Is there a type signature for get_val that will return the proper type without requiring the caller to specify it?

Answer 1

The problem with

declare function get_val<T, Hv extends HasVal<T>>(hv: Hv): T;

is that generic constraints are not used as inference sites for other generic type arguments. (Such a feature was suggested at microsoft/TypeScript#7234 but eventually declined in favor of other techniques.) So while Hv can be inferred from the hv argument, T cannot be inferred from the Hv extends HasVal<T> constraint. There's pretty much nowhere from which T can be inferred, so it falls back to the implicit unknown constraint, and you get the undesirable behavior.

---

Given this example, I'd be inclined to just remove the Hv type parameter entirely.

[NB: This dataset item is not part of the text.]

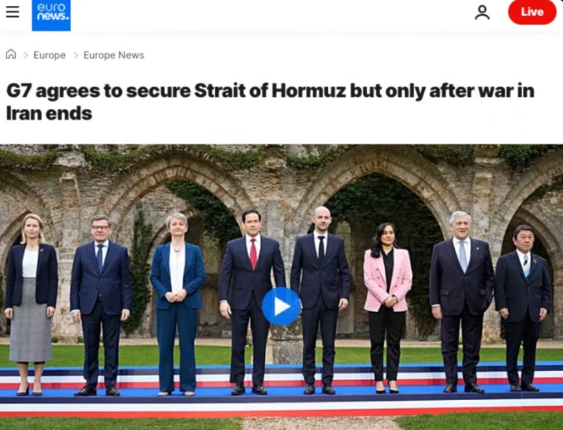This screenshot has width=563, height=430.
Task: Click the euronews logo
Action: (51, 15)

If you want to infer T from an input of type HasVal<T>, tell the compiler that hv is of type HasVal<T> directly, not indirectly via a constraint:

function get_val<T>(hv: HasVal<T>): T {
    return hv.val
}

And now things behave as desired:

let u = get_val(new MyVal());
// let u: string

T is inferred as string because a MyVal instance is seen as a valid HasVal<string>.

Playground link to code

Answer 2

If you need a generic that adheres to some interface that also has a generic, you can do this too:

interface Yeah<T> {
  val: T
}

function woo<T, U>(yeaher: T & Yeah<U>) {
  // ...
}